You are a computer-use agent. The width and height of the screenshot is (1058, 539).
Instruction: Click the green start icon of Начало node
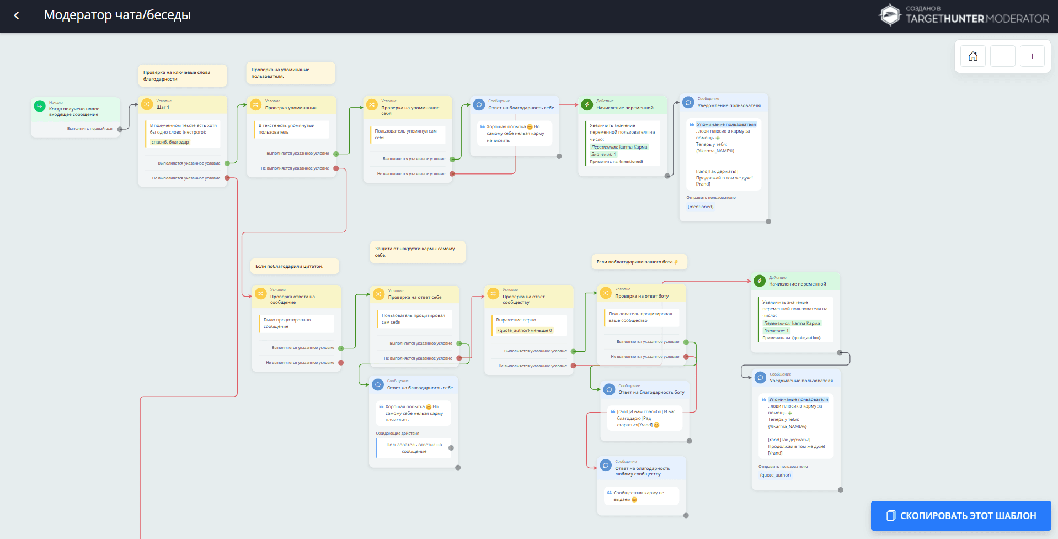[x=40, y=106]
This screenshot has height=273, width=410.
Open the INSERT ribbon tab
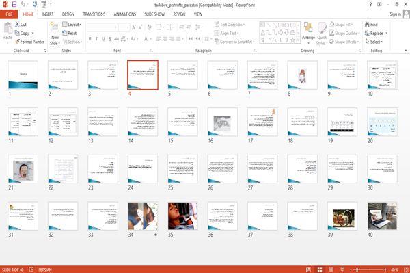tap(48, 14)
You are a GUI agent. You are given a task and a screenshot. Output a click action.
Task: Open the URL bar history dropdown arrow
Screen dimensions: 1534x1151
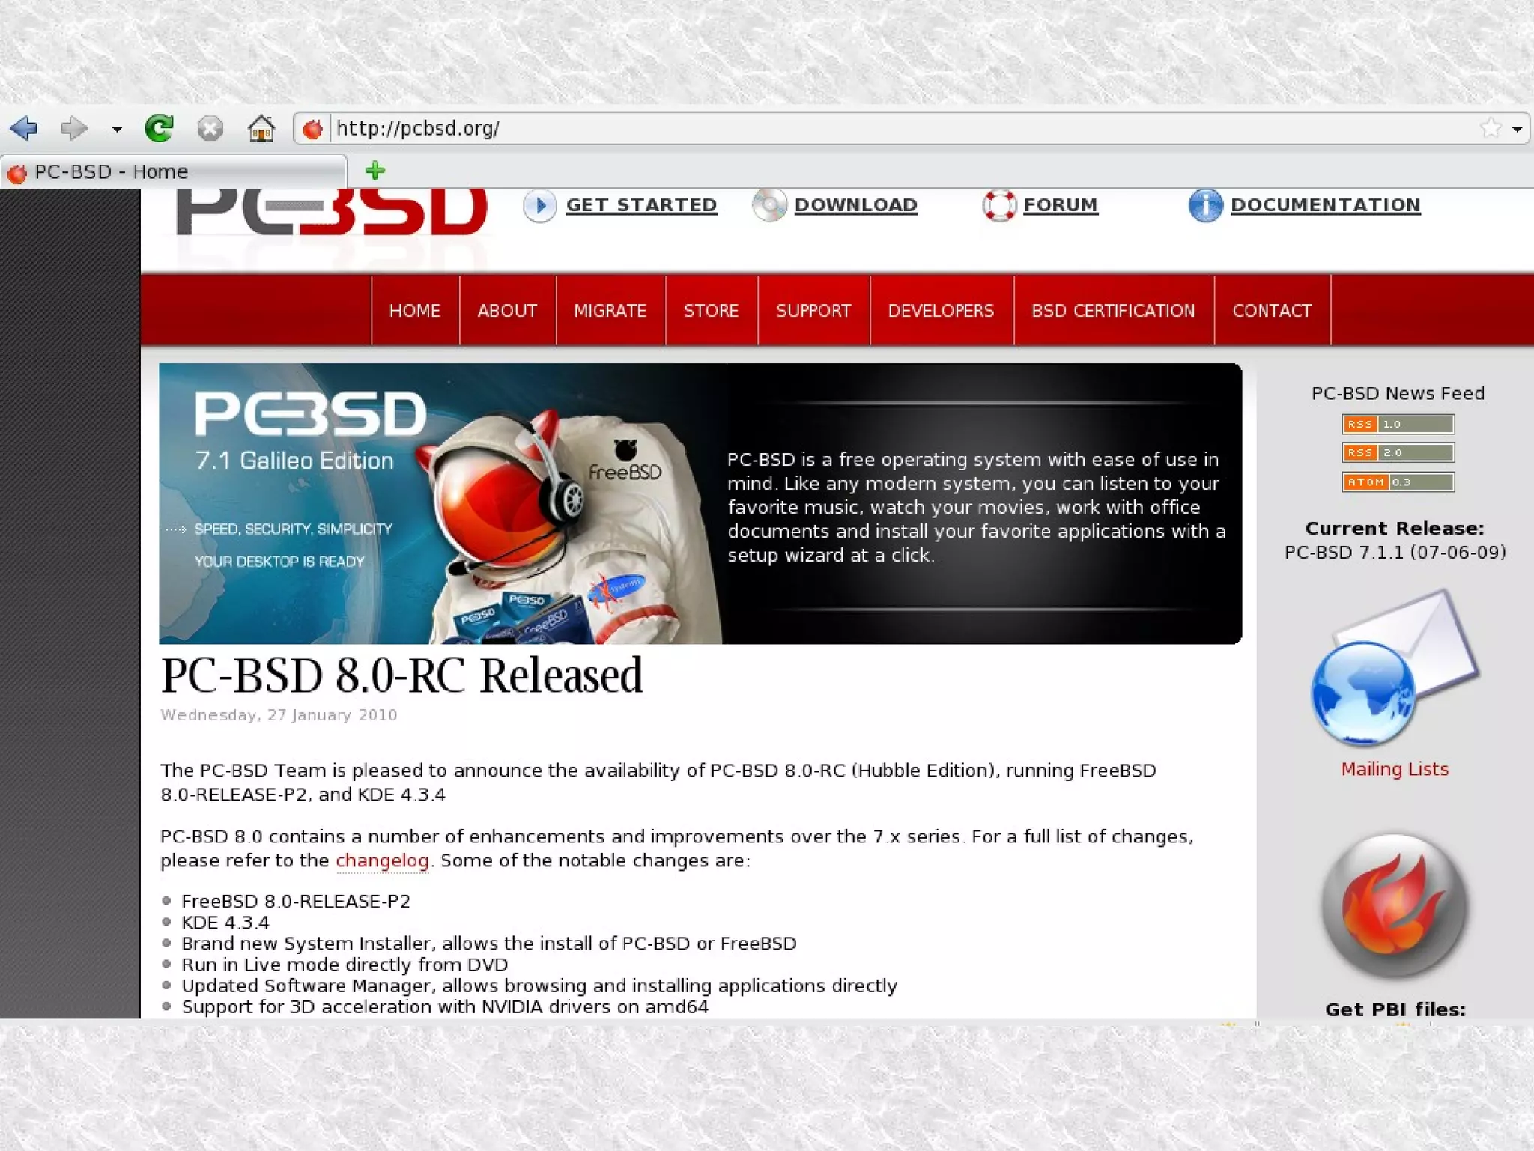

*Aim of the task*:
Please return every one of these rows verbatim, leaving the pictures out.

*Answer for this exercise*:
You are a computer-use agent. The width and height of the screenshot is (1058, 539).
Instruction: Click the green start icon of Начало node
[x=40, y=106]
This screenshot has height=273, width=410.
Open the INSERT ribbon tab
tap(48, 14)
You are a GUI agent. You are given a task and a screenshot. Output a click action.
Task: Open the URL bar history dropdown arrow
Screen dimensions: 1534x1151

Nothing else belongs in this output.